And if I were a dealer I'm going to do what with 80 touchpoints exactly?! Actionable recommendations are what? Of course you two are going to agree, you're pimping the same product. LOL!
Man I sure would be pissed if I was paying cars and autotrader a bunch of money...
Ben, thanks for taking the time to post this. It leads me to my second set of questions.
1. We already know that almost 100% of people coming into the dealership visit websites first. What is this telling us we didn't already know?
2. What decisions large or small do you think you can make with this?
1. We already know that almost 100% of people coming into the dealership visit websites first. What is this telling us we didn't already know?
Answer: Ya to be clear, this is just one customer example, we have a lot of examples that have a lot of 3rd party interactions in them with little to no paid search/organic or direct website visits. My sister in law for example exclusively used Edmunds to buy her used Subaru Forester. (Before you ask I don't have her click path)
2. What decisions large or small do you think you can make with this?

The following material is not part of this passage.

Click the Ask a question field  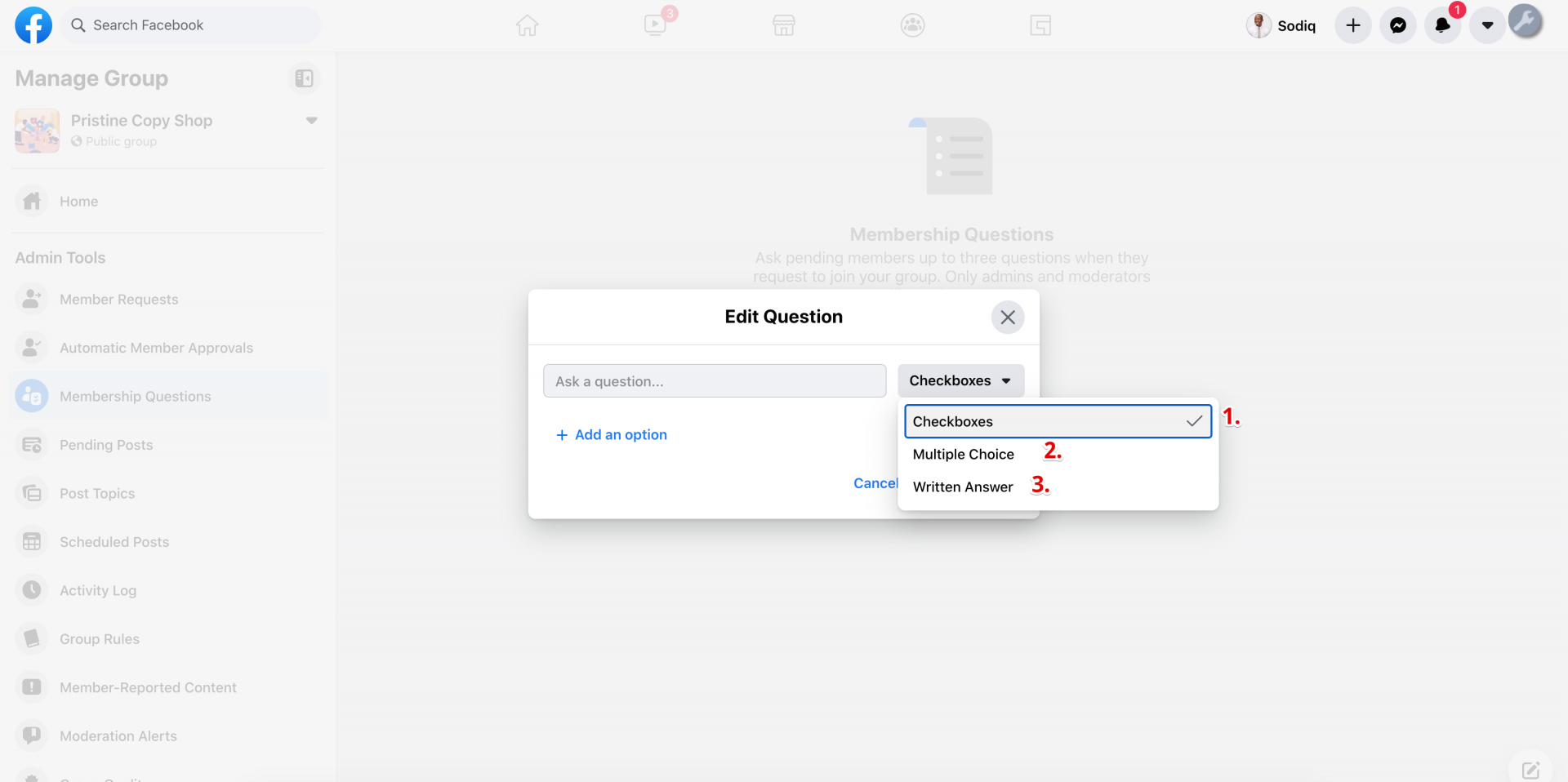pyautogui.click(x=714, y=381)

Answer: The point I was really trying to drive home is its really about the entourage effect marketing has. Looking at singular points in the 80 things we saw wouldn't tell the story correctly. IF we went by first touch (organic in this case) we'd ignore 79 things. IF we go by last touch (paid search) we ignore 79 things. On that same note, we can't just look at the data from one singular customer point of view either, when we view the data we are really looking for patterns that emerge amongst all click-paths collected, for example if all this dealers click-paths looked identical to 'Shawn' then we would come to the same conclusion you did about 3rd party auto, but as a one off customer experience this wouldn't be actionable (unless maybe Shawn has an identical twin ha).